China last year produced 56.1 million metric metric tons of fin fish and shellfish in a national aquaculture industry that encompasses freshwater fish production, mostly in inland ponds, and Pacific coastal marine aquaculture that produces fin fish and shellfish. China’s production is about evenly divided, according to Chinese government and international figures, between freshwater aquaculture (48 percent) and marine aquaculture (52 percent). The total includes the 13 million tons of marine shellfish produced each year. China exported 3.9 million metric tons last year worth $17.79 billion to producers.

My poor impression of Chinese aquaculture is prompted by news articles over the years about tainted meal, applications of antibiotics and other drugs, and exposure to untreated wastewater in the production of fresh and marine fin fish — bass, catfish, eel, and other species.
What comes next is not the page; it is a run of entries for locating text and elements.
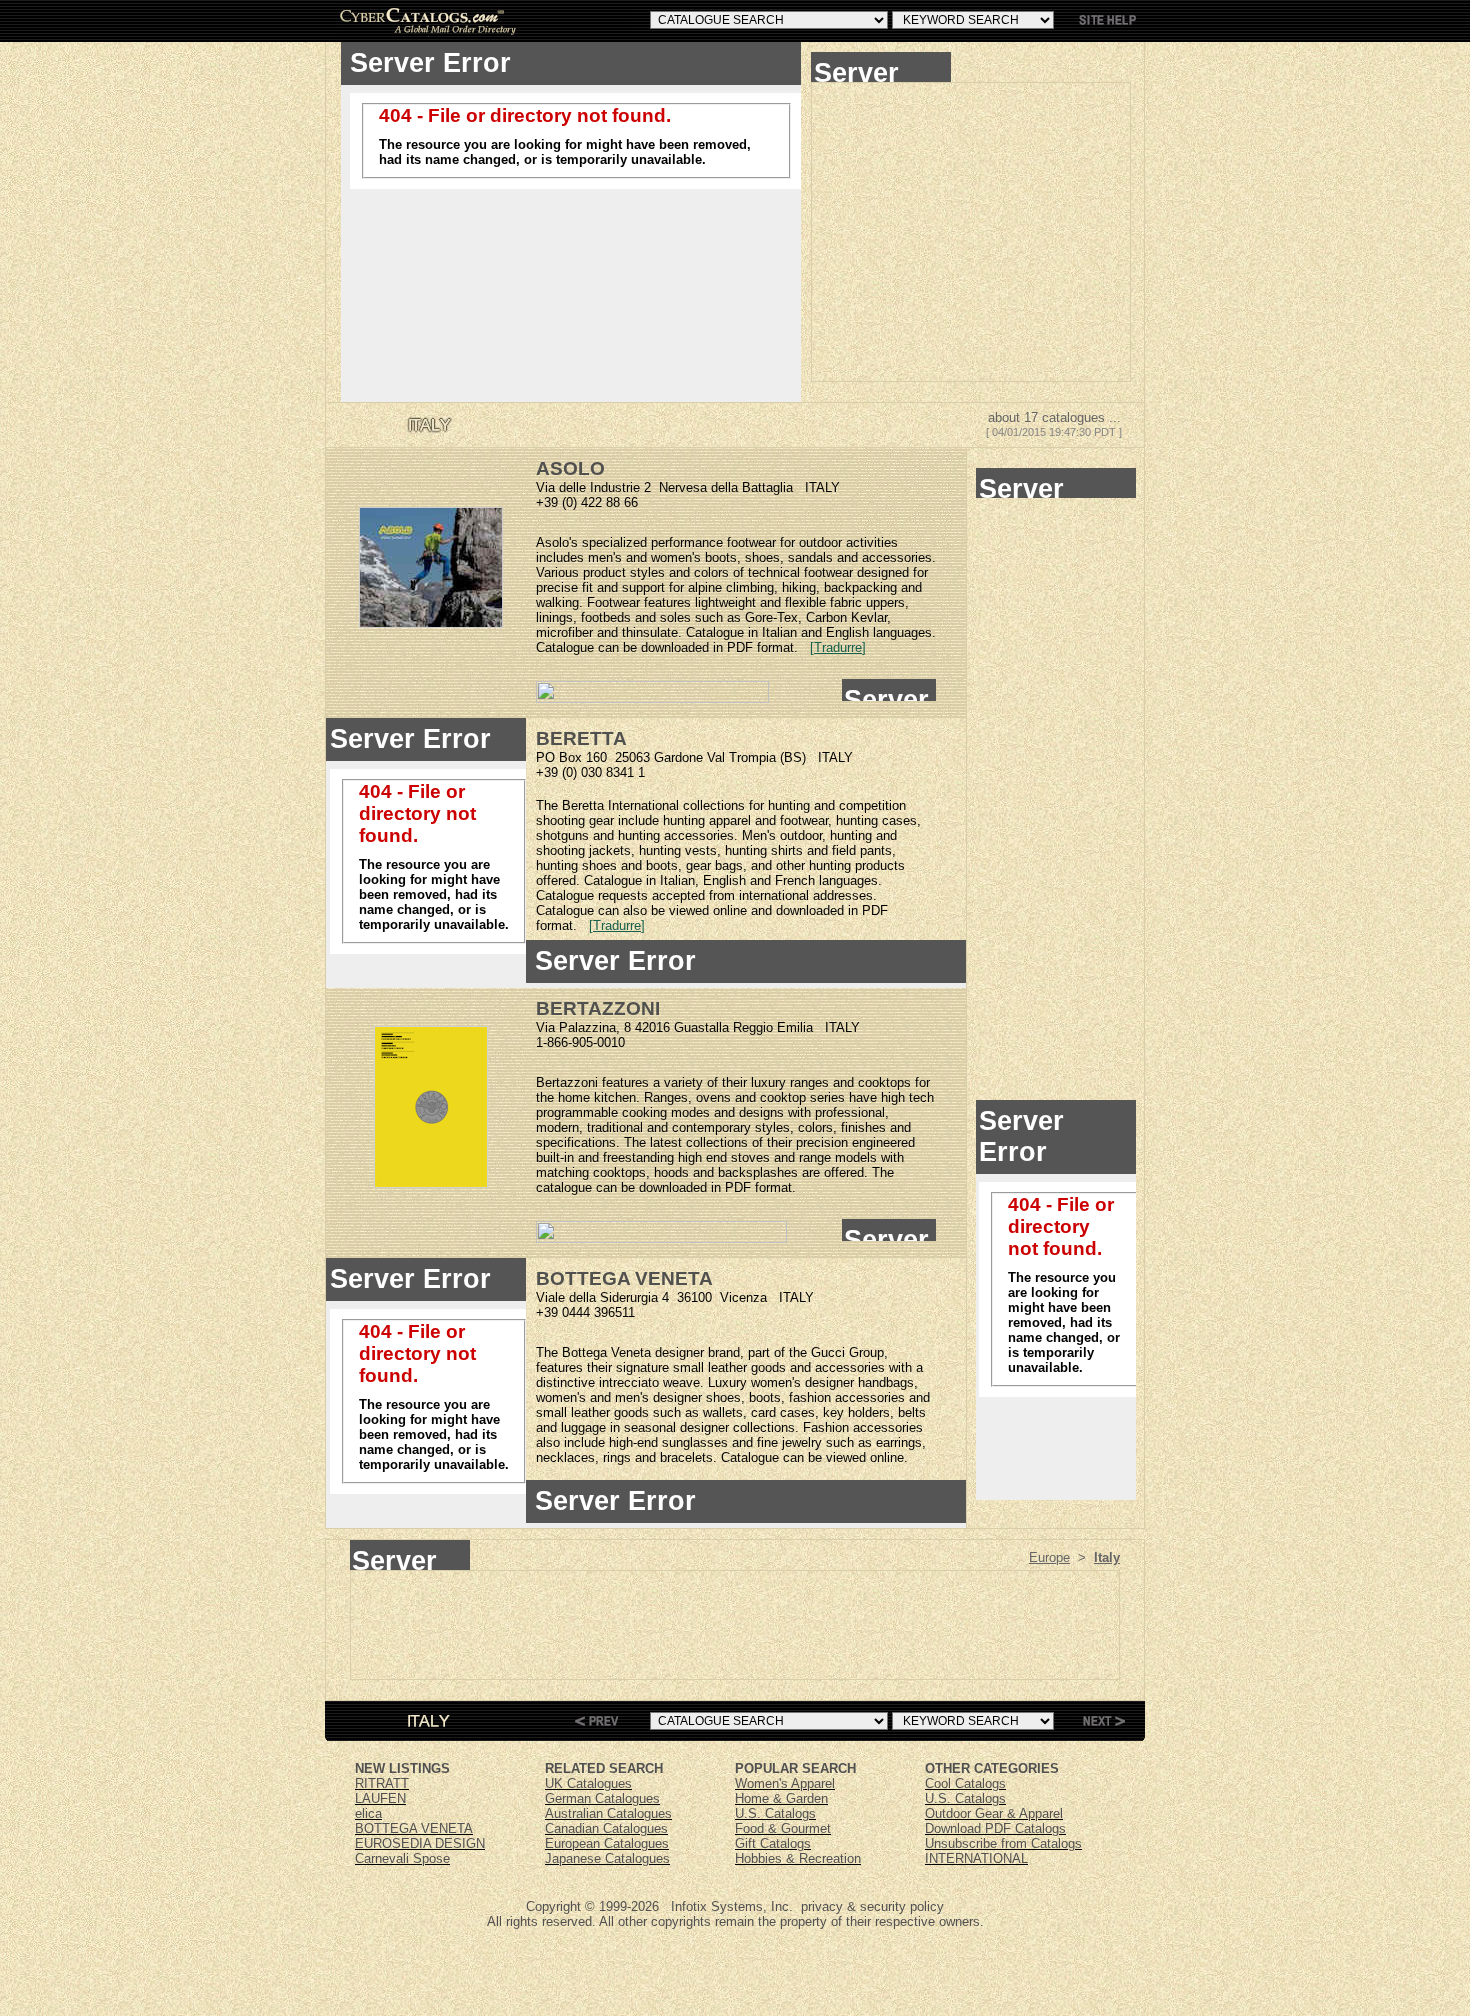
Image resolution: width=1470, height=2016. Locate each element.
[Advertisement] (971, 232)
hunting (789, 805)
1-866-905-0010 (580, 1042)
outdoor (820, 542)
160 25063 (618, 757)
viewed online (708, 910)
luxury (768, 1082)
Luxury (727, 1382)
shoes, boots (743, 1397)
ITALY (822, 487)
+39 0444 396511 (585, 1312)
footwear (751, 542)
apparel (730, 820)
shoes (762, 557)
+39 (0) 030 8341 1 (590, 772)
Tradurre (838, 647)
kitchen (615, 1097)
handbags (886, 1382)
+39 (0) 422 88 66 (587, 502)
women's (676, 557)
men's (605, 557)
In 2007, the federal Food and Drug Administration issued a food safety advisory about Chinese fin fish imports after its tests of fish flesh showed the presence of elevated levels of antibiotics (used to battle diseases) that are outlawed in the United States.

Chinese authorities also have focused on fin fish and shrimp farms as sources of serious water contamination. One study in 2010 found that production techniques along the Bohai Sea, well north of here, that involve raising shrimp in huge indoor facilities, produced 43 billion gallons of raw untreated wastewater annually. The filthy water was discharged directly into the sea.

Yi Zhou asserted in our interview that the marine shellfish industry has not been plagued by similar water contamination and drug use. The waters of the bays where shellfish are produced are clean. Shellfish gain their food from the tides. They are not fed. And fishermen don’t use antibiotics or any other drugs to raise them. In fact, he said, raising his eyebrows, clams and scallops and snails absorb carbon dioxide to make their shells. It could be argued, he said, that the marine shellfish industry was helping to reduce atmospheric concentrations of climate-changing gases.

Last week Carl spent a night in Aoshawei Bay, waking before dawn to photograph fishermen starting the day. He found an enterprise that encompasses the entire shoreline.

He noticed big concrete buildings that hold tanks that grow sea cucumber larvae. When the larvae are mature they are transferred to expansive outdoor pools made of cement, cut stone, and boulders that fill and empty with the tides. Carl walked on the walls of the pools, wide enough also to serve as a resting place for the big guard dog on a chain that snarled an unmistakable warning not to draw any closer.

Sea cucumbers are a delicacy that sell for $4 or $5 each at market. “In another pool there were high walls, a fence, and video cameras,” said Carl. “A sign said trespassers are prosecuted. The message was “don’t steal the cucumbers!”

The pier was alive with fisherman attending to their boats and mending lines. Women wore rubber boots and raincoats. Their headlamps shined focused beams as they emptied nets, and sorted oysters and scallops. The wooden mallets used to knock shellfish from the nets, and the thud of shells hitting the concrete and stone pier was like a seaside percussion section, rhythmic and insistent.

Around 5:15 the sun rose on a still ocean. Small engines, sputtering, fired to life. The scent of fish and crabs was everywhere. And so were the black bouys, visible in the rising light. Too many, said Carl. Way too many to count.